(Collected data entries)
##############################
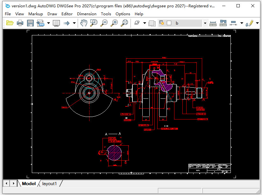Click the Zoom out magnifier icon
Screen dimensions: 262x195
click(104, 23)
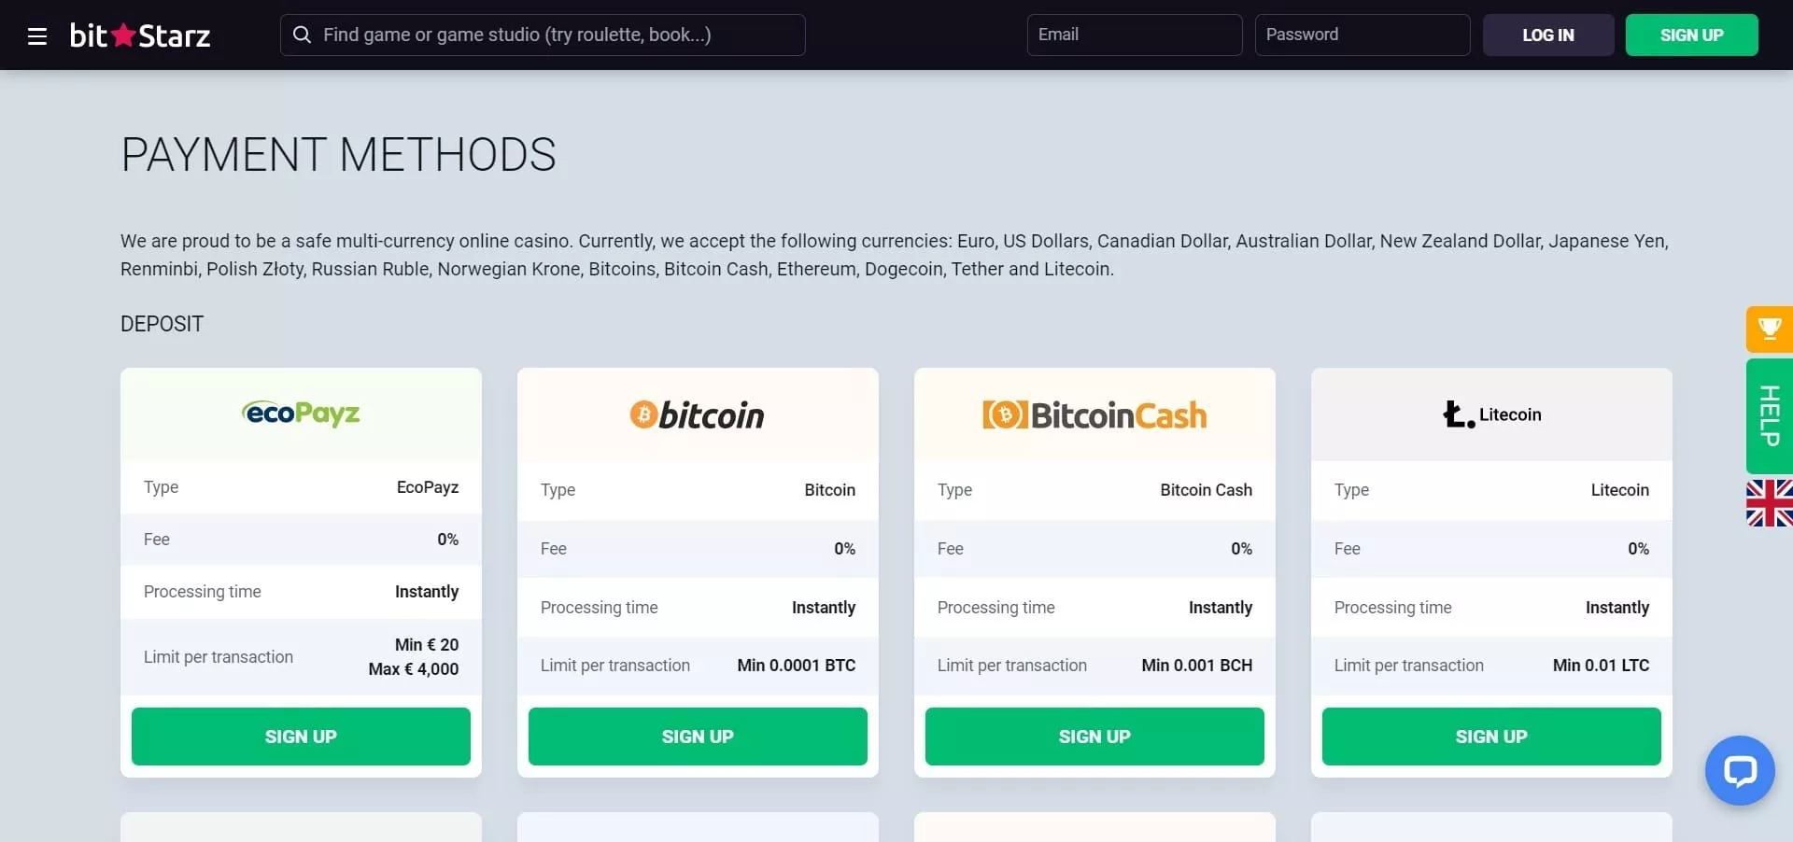Click the search magnifier icon

click(302, 35)
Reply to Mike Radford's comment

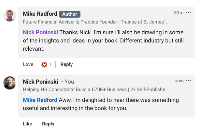pos(66,64)
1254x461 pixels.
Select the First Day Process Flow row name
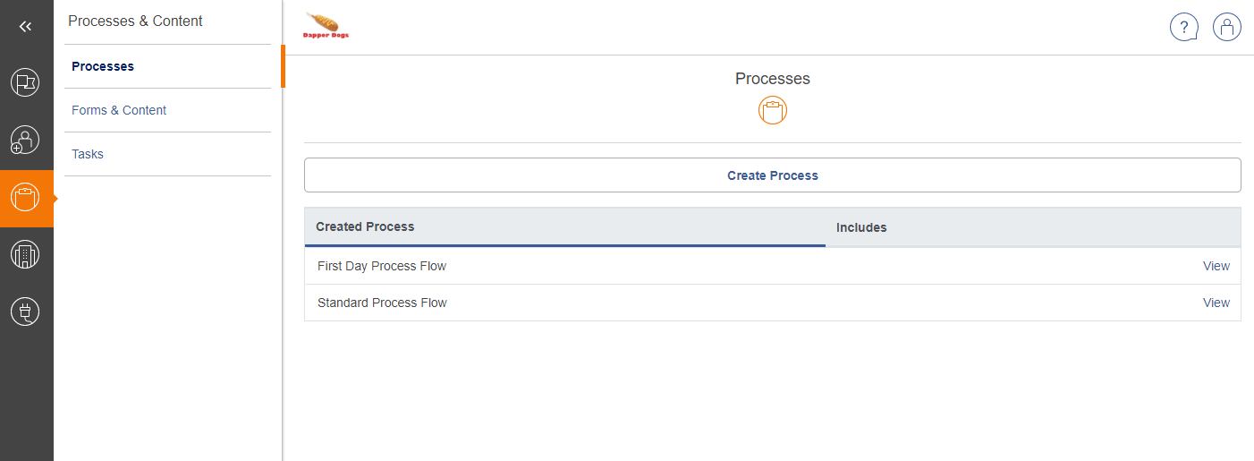click(x=382, y=266)
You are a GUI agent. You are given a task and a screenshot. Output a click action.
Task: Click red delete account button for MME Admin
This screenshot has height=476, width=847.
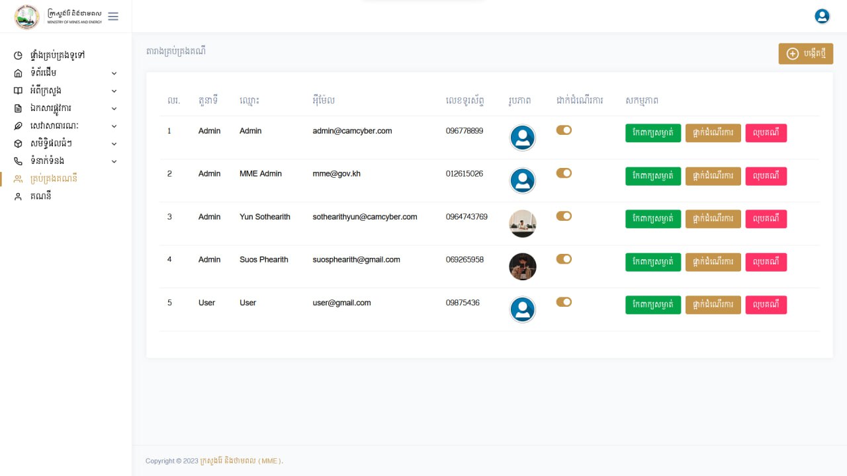click(x=766, y=176)
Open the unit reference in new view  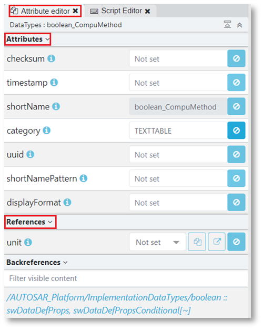[217, 242]
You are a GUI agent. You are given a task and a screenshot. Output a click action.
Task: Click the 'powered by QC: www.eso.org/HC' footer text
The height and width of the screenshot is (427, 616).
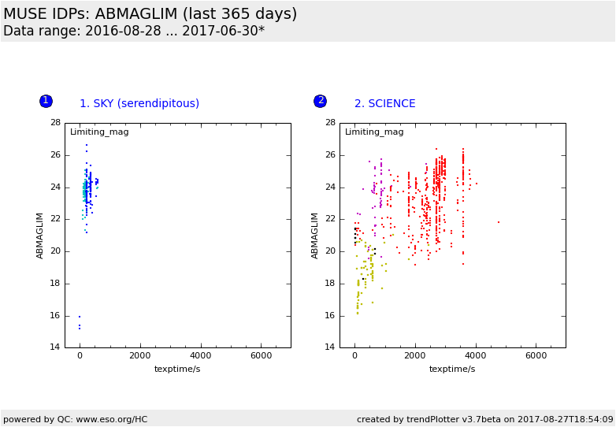click(x=76, y=419)
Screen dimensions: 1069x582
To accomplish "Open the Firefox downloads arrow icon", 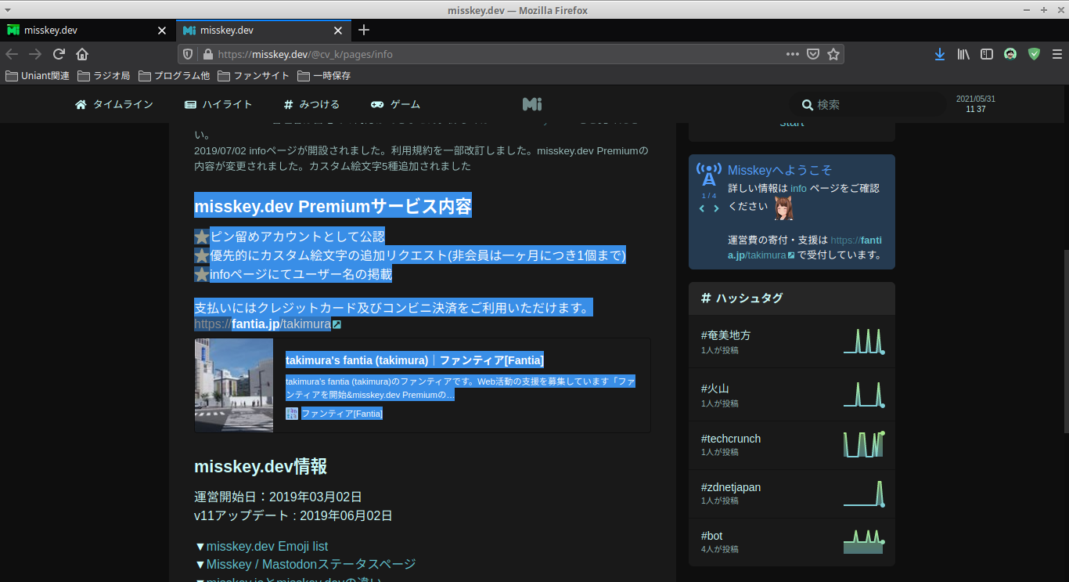I will coord(940,54).
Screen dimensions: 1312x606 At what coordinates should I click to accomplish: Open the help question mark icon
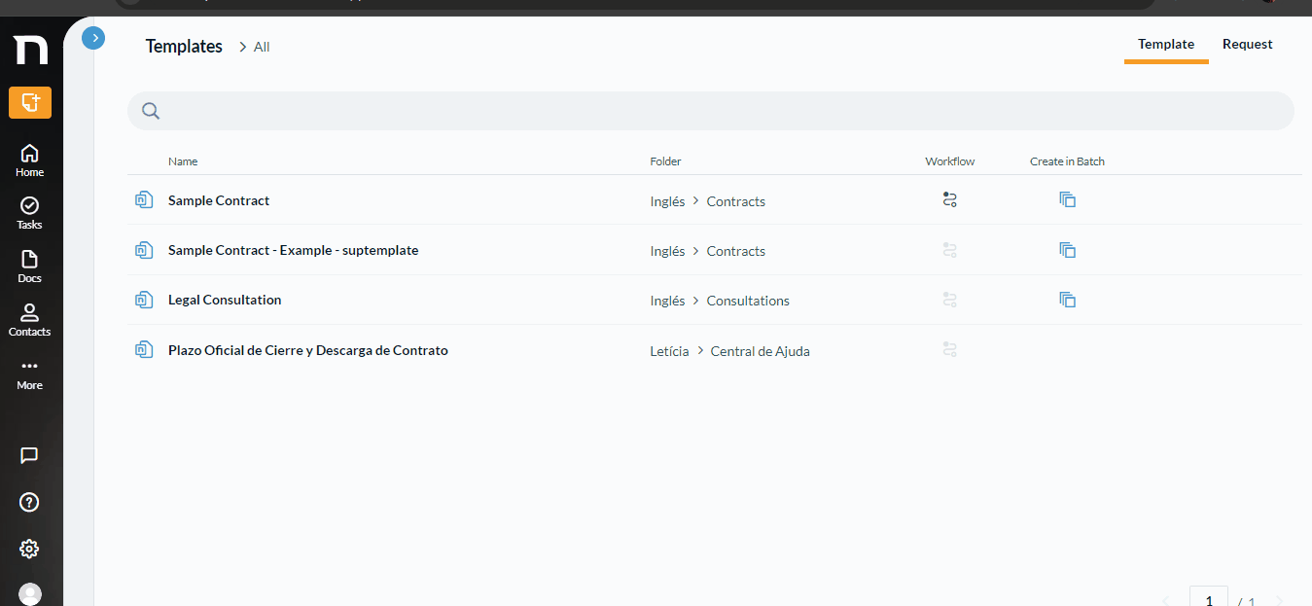29,502
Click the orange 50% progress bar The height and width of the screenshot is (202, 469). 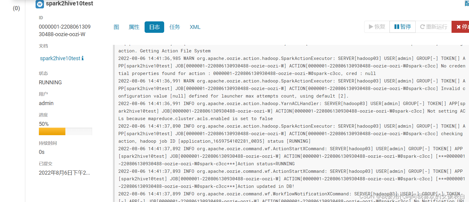52,131
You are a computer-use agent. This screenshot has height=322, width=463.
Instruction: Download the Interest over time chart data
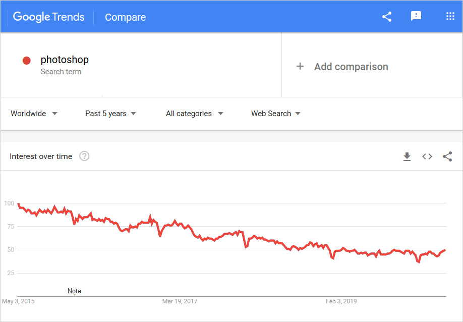[x=407, y=156]
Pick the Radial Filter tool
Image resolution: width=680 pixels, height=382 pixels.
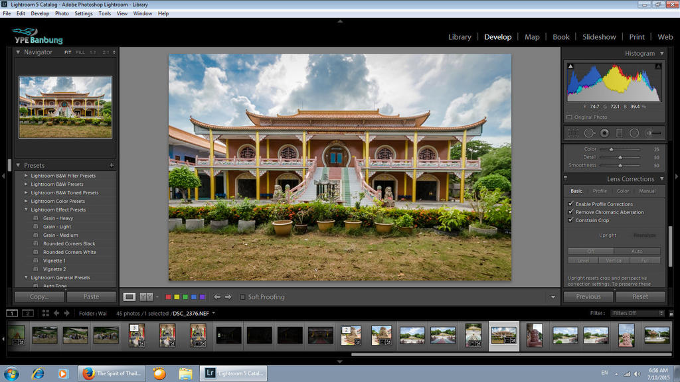[634, 133]
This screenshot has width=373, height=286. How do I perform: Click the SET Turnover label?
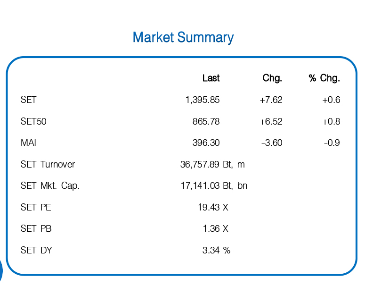click(48, 164)
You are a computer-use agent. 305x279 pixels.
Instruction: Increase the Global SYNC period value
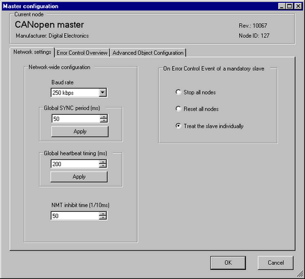point(104,117)
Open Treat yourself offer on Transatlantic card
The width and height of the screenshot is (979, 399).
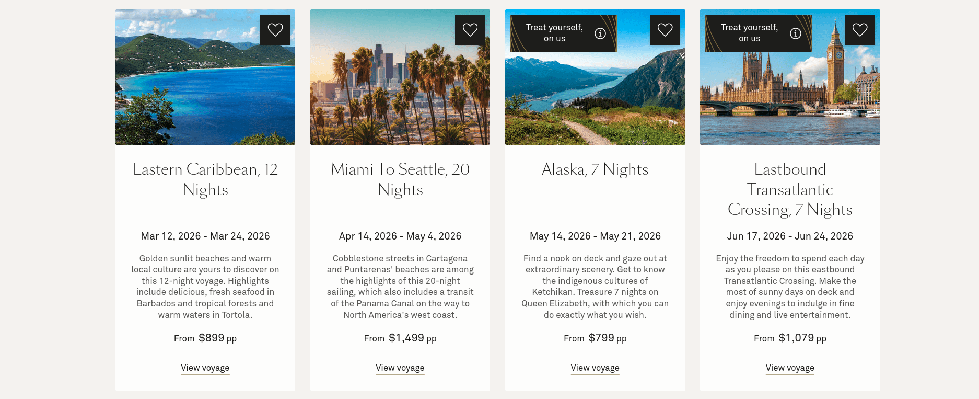[x=749, y=33]
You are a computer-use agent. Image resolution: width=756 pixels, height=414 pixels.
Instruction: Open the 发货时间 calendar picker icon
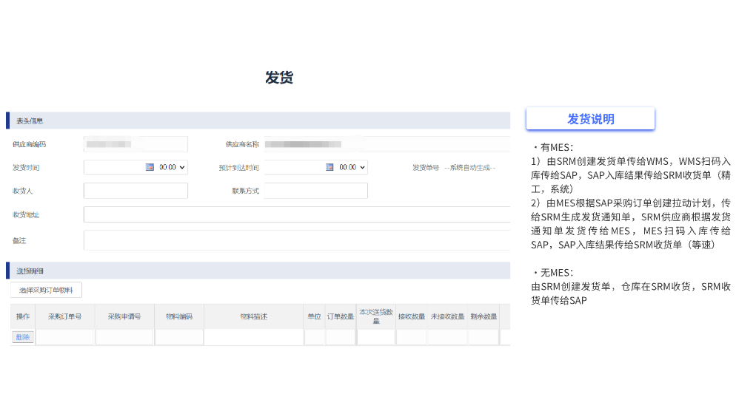tap(150, 167)

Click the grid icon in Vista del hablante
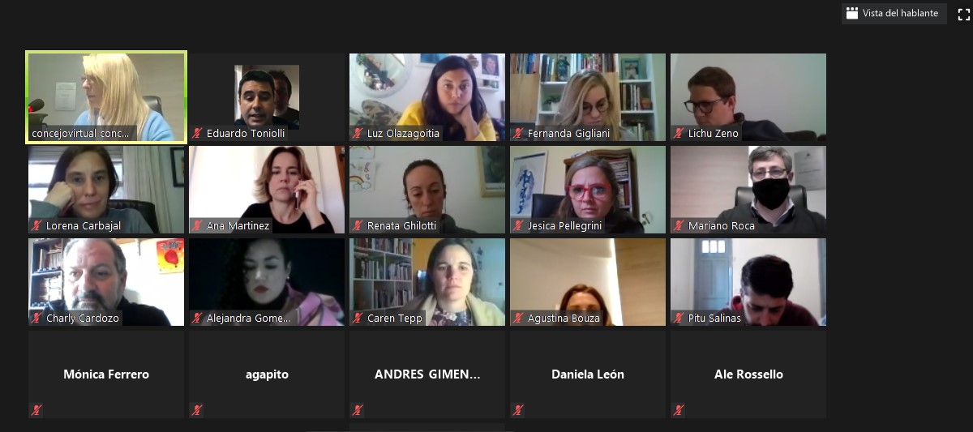point(852,13)
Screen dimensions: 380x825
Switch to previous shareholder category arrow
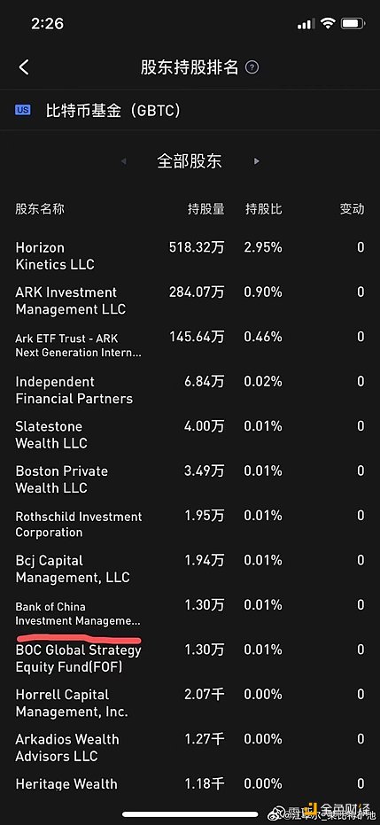point(124,161)
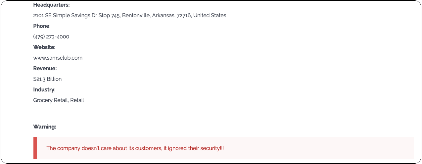
Task: Click United States in the headquarters address
Action: (x=210, y=16)
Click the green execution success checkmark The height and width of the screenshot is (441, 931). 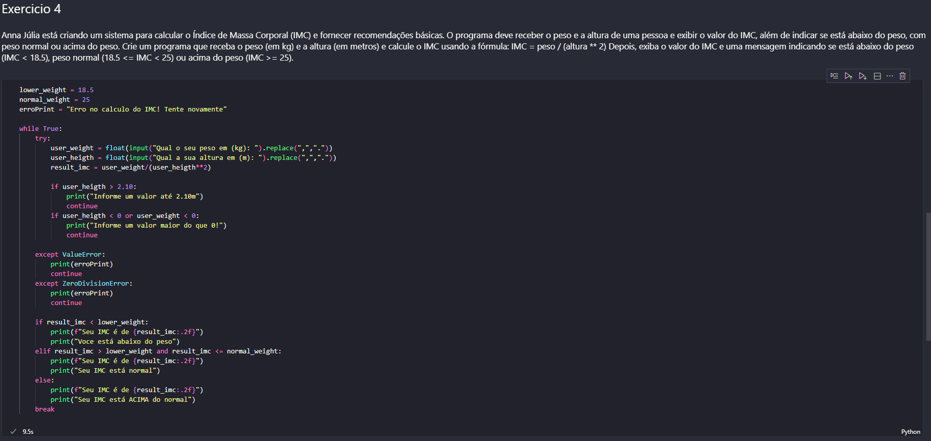pyautogui.click(x=13, y=431)
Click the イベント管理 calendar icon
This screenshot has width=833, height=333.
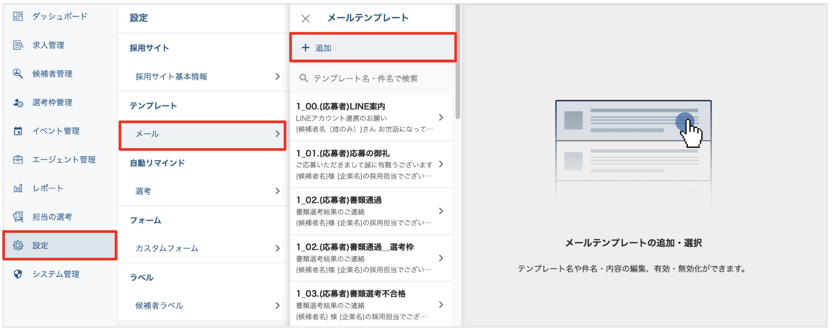coord(18,131)
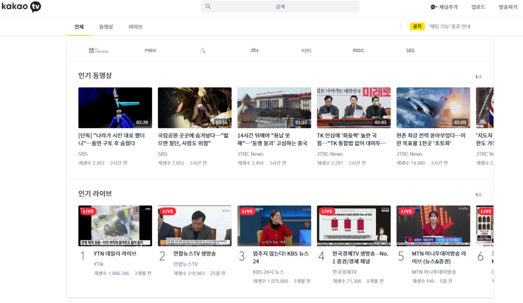Open the JTBC channel logo
Screen dimensions: 523x303
click(254, 51)
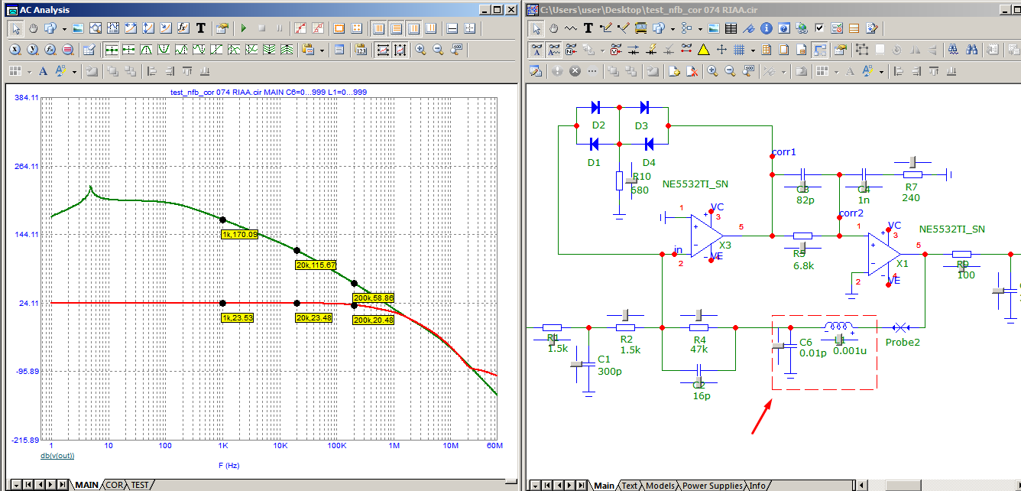Image resolution: width=1021 pixels, height=491 pixels.
Task: Zoom in on the AC Analysis plot
Action: coord(421,50)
##############################
• _ABOUT THIS EXERCISE_:
Among the records, how many lines include the string "computer"? State the number and add nothing.

• _TASK RESPONSE_:
3